Passage for review
The following story is my conjecture of what could have happened, given a myriad of possible dangers that counselors in an outreach program may confront. I have heard of injuries sustained by these men, not necessarily from the persons they are trying to help, but through related accidental scenarios. To relate them in a statistical format, the reader would most likely find it impressively factual, but nonetheless statistical. I therefore ask the reader’s forgiveness for the following dramatization in my attempt to portray the dedication these men have in fulfilling their humanitarian duties. In a broader sense, I am sure something very similar to what you are about to read has happened more than once in this county. In Insurance Circles, I think it’s called “The Law of Averages.”
Very few people in society know what an Emergency Shelter counselor really does. I’ve never read about it in the newspaper. If they did know, people would quickly forget it. There’s also a segment of a community’s makeup that is aware of the tragic hypocrisy of rampant homelessness in this country and, therefore, are interested enough to read about it. In return, they live the example of their forbearers’ American character, freely devoting time, energies, and money for the homeless men and women’s plights in the context of confusing present day American societal values.
The two counselors I write about are Ken and Burke, counselors in every sense of the word. When they’re not resituating the homeless, they conduct open-air meetings with the men and women who live in the shelter on a daily basis. As spokesmen, they focus their constituents on job placements, medical agencies that can help them, food and clothing vouchers, not to mention haircuts and a decent pair of shoes.
When a shelter resident reaches a certain point of stability, some of them being alcoholic or drug habitual users, and others mentally ill, these counselors, along with the aid of other staff members place them in a transitional mode of living. This may be a motel unit, or a modest apartment or efficiency, sometimes for quite a few months, until their recipients exert a societal adherence through keeping appointments with the agencies that can help them, along with their own conscious and deliberate avoidances of habits that have been injurious to them during their homeless years.

Exercises
[1] Answer these questions from the passage on shelter counselors:
(a) What are the names of the two counselors?
(b) What does the writer think it is called in insurance circles?
(c) Where has the writer never read about what an Emergency Shelter counselor does?
[2] List every item the passage on shelter counselors says the counselors focus their constituents on.
[3] Transcribe the passage on shelter counselors from "Very few people" up to and including "American societal values.".
Use only the passage on shelter counselors to respond.

[Recorded data]
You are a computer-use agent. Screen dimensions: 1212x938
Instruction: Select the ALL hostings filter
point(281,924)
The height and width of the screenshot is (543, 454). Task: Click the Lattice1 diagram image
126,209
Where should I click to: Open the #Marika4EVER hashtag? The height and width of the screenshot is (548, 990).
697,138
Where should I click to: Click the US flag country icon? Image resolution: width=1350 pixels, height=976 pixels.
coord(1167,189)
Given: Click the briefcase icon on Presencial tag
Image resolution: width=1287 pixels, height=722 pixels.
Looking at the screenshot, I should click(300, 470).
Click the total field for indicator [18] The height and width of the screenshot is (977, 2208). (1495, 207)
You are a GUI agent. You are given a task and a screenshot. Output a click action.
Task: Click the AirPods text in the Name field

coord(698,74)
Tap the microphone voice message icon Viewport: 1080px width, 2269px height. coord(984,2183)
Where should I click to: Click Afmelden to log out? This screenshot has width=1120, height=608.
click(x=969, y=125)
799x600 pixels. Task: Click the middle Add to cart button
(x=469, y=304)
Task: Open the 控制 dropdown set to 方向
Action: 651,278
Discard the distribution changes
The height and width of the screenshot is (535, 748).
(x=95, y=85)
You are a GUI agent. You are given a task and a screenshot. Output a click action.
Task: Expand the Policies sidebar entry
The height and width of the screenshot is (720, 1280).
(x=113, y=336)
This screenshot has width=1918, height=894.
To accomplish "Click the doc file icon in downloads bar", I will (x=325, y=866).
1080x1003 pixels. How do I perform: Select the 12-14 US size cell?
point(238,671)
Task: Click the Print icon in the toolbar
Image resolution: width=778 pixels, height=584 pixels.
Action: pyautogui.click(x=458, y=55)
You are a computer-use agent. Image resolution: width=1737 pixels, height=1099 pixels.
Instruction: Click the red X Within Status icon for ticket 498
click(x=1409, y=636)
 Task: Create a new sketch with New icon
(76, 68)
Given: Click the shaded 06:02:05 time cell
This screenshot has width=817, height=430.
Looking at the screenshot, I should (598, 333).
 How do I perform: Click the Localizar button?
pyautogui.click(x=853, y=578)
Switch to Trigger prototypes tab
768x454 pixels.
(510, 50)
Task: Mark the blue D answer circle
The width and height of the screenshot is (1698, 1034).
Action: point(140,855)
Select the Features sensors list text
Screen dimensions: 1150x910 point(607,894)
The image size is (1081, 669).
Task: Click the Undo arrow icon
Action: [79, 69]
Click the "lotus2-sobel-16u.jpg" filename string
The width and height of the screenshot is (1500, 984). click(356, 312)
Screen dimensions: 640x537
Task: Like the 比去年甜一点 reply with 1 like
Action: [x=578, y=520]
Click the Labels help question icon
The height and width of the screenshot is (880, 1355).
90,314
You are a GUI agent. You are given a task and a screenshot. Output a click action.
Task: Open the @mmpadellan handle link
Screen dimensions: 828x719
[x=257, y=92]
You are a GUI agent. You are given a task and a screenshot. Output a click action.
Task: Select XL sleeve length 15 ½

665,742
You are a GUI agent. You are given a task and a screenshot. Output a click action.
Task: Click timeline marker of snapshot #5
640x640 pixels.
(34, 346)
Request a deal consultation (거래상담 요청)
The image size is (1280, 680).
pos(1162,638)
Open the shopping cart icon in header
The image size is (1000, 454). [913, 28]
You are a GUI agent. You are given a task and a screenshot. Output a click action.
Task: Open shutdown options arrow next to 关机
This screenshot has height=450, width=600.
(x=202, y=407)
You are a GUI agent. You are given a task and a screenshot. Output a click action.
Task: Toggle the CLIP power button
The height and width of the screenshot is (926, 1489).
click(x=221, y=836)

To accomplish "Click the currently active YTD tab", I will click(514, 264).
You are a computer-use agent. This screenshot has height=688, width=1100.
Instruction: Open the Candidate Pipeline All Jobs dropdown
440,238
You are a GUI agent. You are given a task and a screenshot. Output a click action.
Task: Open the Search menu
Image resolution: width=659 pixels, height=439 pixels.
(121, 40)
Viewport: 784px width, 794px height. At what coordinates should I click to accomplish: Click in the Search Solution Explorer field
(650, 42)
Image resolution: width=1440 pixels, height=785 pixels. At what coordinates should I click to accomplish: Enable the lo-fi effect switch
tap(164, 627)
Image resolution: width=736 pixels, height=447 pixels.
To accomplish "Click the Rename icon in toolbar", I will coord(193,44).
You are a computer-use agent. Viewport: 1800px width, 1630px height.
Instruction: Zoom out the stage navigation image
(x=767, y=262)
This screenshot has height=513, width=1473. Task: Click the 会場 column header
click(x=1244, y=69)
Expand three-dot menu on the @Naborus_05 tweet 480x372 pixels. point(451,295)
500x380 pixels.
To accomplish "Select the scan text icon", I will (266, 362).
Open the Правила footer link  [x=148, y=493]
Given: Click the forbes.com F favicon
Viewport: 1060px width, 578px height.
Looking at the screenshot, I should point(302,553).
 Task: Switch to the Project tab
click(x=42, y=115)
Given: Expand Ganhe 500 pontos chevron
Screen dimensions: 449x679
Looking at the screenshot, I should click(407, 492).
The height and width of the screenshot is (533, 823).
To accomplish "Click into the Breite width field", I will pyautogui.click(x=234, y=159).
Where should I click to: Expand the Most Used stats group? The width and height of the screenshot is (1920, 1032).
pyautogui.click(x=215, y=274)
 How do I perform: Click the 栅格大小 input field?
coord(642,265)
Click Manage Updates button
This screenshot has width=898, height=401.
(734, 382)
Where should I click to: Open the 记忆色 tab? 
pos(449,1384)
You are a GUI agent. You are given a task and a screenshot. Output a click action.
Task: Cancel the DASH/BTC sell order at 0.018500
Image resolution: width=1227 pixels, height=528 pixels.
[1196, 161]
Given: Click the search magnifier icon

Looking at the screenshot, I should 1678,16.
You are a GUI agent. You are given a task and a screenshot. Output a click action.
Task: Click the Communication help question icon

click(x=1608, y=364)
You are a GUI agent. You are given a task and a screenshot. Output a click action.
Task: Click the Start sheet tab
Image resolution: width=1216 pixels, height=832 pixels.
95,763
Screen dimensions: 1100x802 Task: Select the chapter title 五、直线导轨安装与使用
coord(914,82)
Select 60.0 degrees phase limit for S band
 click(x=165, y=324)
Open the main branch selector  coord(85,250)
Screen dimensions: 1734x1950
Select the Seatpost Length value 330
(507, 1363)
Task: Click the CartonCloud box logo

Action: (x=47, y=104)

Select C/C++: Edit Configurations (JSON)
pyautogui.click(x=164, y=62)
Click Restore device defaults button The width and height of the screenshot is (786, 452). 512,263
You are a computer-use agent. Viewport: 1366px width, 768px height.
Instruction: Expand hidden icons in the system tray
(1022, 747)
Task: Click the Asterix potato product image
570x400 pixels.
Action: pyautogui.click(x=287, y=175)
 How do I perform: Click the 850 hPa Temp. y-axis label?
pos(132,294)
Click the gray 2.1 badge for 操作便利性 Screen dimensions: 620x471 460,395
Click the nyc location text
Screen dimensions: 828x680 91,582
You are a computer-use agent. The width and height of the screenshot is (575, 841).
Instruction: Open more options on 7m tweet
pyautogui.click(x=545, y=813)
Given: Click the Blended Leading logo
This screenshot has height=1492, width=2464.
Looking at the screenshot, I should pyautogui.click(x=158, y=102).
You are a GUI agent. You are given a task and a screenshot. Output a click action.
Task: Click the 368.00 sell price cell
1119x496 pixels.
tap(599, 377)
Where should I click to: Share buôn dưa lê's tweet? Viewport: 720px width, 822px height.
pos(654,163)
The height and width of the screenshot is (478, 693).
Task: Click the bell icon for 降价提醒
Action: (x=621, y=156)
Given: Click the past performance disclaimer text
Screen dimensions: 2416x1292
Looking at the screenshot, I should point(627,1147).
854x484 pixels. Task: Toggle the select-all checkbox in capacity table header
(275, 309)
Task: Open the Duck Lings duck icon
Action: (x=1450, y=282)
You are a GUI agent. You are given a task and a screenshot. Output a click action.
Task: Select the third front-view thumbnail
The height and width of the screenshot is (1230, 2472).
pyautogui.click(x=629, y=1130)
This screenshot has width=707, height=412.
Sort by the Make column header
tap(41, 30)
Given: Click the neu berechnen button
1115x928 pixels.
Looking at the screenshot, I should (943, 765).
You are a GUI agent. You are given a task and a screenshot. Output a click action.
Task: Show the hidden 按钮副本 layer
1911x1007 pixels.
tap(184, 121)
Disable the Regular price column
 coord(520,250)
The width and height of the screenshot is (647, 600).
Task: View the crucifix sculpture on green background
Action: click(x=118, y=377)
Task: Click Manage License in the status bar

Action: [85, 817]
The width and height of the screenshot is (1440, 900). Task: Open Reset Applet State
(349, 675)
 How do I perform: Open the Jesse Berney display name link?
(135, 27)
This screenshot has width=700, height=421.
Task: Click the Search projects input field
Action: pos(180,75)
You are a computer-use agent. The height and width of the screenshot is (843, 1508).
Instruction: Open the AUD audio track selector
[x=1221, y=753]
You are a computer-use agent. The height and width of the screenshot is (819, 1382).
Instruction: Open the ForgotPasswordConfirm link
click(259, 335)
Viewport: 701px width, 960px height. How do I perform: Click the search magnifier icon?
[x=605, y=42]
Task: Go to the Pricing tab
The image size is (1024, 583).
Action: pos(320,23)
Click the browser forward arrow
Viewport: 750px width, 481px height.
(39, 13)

Responses by item number
[1]
(a) Ken and Burke
(b) "The Law of Averages"
(c) In the newspaper

[2]
job placements
medical agencies that can help them
food and clothing vouchers
haircuts
a decent pair of shoes

[3]
Very few people in society know what an Emergency Shelter counselor really does. I’ve never read about it in the newspaper. If they did know, people would quickly forget it. There’s also a segment of a community’s makeup that is aware of the tragic hypocrisy of rampant homelessness in this country and, therefore, are interested enough to read about it. In return, they live the example of their forbearers’ American character, freely devoting time, energies, and money for the homeless men and women’s plights in the context of confusing present day American societal values.